The finding, CU execs and analysts say, points to the need to direct more lending and financial education efforts toward older members, and take some precautions at the same time.
According to a 2012 study by Demos on behalf of AARP, households age 50 and older had an average credit card balance of $8,278 compared with an average debt of $6,258 for households under age 50-a reversal of findings from a 2008 survey conducted by Demos, a multi-issue national think tank.
"It caught us by surprise," said Amy Traub, senior policy analyst and study author, attributing the change largely to the economy. She cited unemployment as well as underemployment, and older adults paying for financial hardships of other family members, especially children. The report showed that older Americans were twice as likely as those under age 50 to take on credit card debt to assist others.
The study, titled "In the Red: Older Americans and Credit Card Debt," was conducted February-March 2012, covering 997 households carrying card debt for three months or more. It also showed:
* A third of older households used credit cards to pay for basic living expenses such as rent, mortgage payments, groceries or utilities.
* Half of Americans age 50 and older carried medical expenses on their credit cards, with prescription drugs and dental expenses the main contributors.
* Nearly one in five (18%) older Americans nearing retirement said they dipped into retirement funds to pay down credit card debt.
What The Findings Mean
Traub said the findings indicate that financial institutions should closely examine the lending and financial assistance products they offer older Americans. "They can't make the assumption that just because someone is age 50 to 70 they have achieved financial security."
Noting that numerous studies also show the majority of Baby Boomers are not prepared financially for retirement, Keith Reynolds, community president, CEFCU West, San Jose, Calif., agrees that credit unions need to pay more attention to the needs of older borrowers, which means lending products and financial advice.
"There is a real opportunity here to reach out to older members with retirement planning services, hopefully far enough out to still make a difference. These members have been with the credit union a long time and trust us. They should be receptive to our messages," said Reynolds.
Reynolds sees an opportunity not only to help older members but to boost lending, as well, proceeding with caution. "Objectively, these are probably your best borrowers. They have been with you a long time, tend to have very good FICO scores and debt-to-income ratios. They will probably continue to look like that until the time they quit working-but that's when things can change on a dime. We have a lot of members who work at Caterpillar and a fair number retire only to find out they quit working a little too soon based on the income they have. They are great borrowers until the reach that realization."

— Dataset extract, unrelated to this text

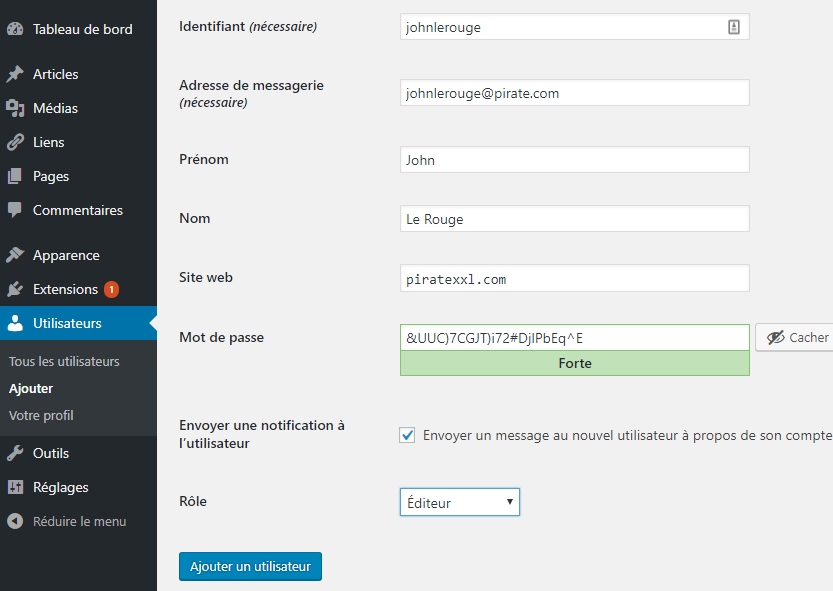The image size is (833, 591).
Task: Click the Médias camera icon
Action: point(16,108)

Reynolds advised beefing up analytics to monitor for rapid changes in the lending portfolio from this segment of borrowers.
At the $370-million CitizensFirst CU in Oshkosh, Wis., CEO Kevin Ralofsky said his organization has noticed older members carrying more credit card debt. He recommended offering this group financial education services, loosening credit standards slightly for them due to their length of membership and debt-to-income ratios, and promoting term loans to help break the debt cycle.
Demos Findings Not A Surprise
Ent FCU in Colorado Springs, Colo., could not offer an opinion based on its own experience, since the $3.8-billion CU sold its credit card portfolio years ago. But EVP/chief lending officer Bill Vogeney is not surprised by the latest Demos study. "A large portion of people at age 50 have less than $10,000 in retirement assets, a study shows. Also, I think people are reaching retirement age with higher debt levels due to their home mortgages, and there is a trickle down impact on credit card usage."
From a risk standpoint, the CUNA lending Council chair is uncertain what to make of the trend. "My sense is that the typical underwriter may look at a borrower over 50, see a fair share of debt, and give them for lack of a better term a free pass-they may overlook a high level of debt because of the overall stability of the borrower. That being said, I haven't seen any kind of alarms going off in our lending portfolio that would lead me to believe that credit unions need to change their underwriting."
In Harrisburg, Penn., Greg Smith, CEO of Pennsylvania State Employees CU, is seeing members below the age of 50 continue to carry more credit card debt than those 50 and older. The $4-billion credit union has seen a slow but steady increase in the gap between the average card balances of these two age groups looking at data from 2010-2012.
Explaining The Difference
"My only explanation for our difference here, from what the Demos study found, would be that we run a VISA balance transfer program at 2.9% (0% transfer fee) that attracts a lot of attention. Could it be that young members with balances use it more than the older members?"
Bill Hardekopf, CEO of Lowcards.com, Birmingham, Ala., summed up what the Demos study implies about all borrowers. "It highlights how tough a time we are all having in this economy. There are so many people over 50 who are losing their jobs or getting cut back, and when this happens, they have a very tough time paying the bills, especially if an unforeseen medical expense pops up."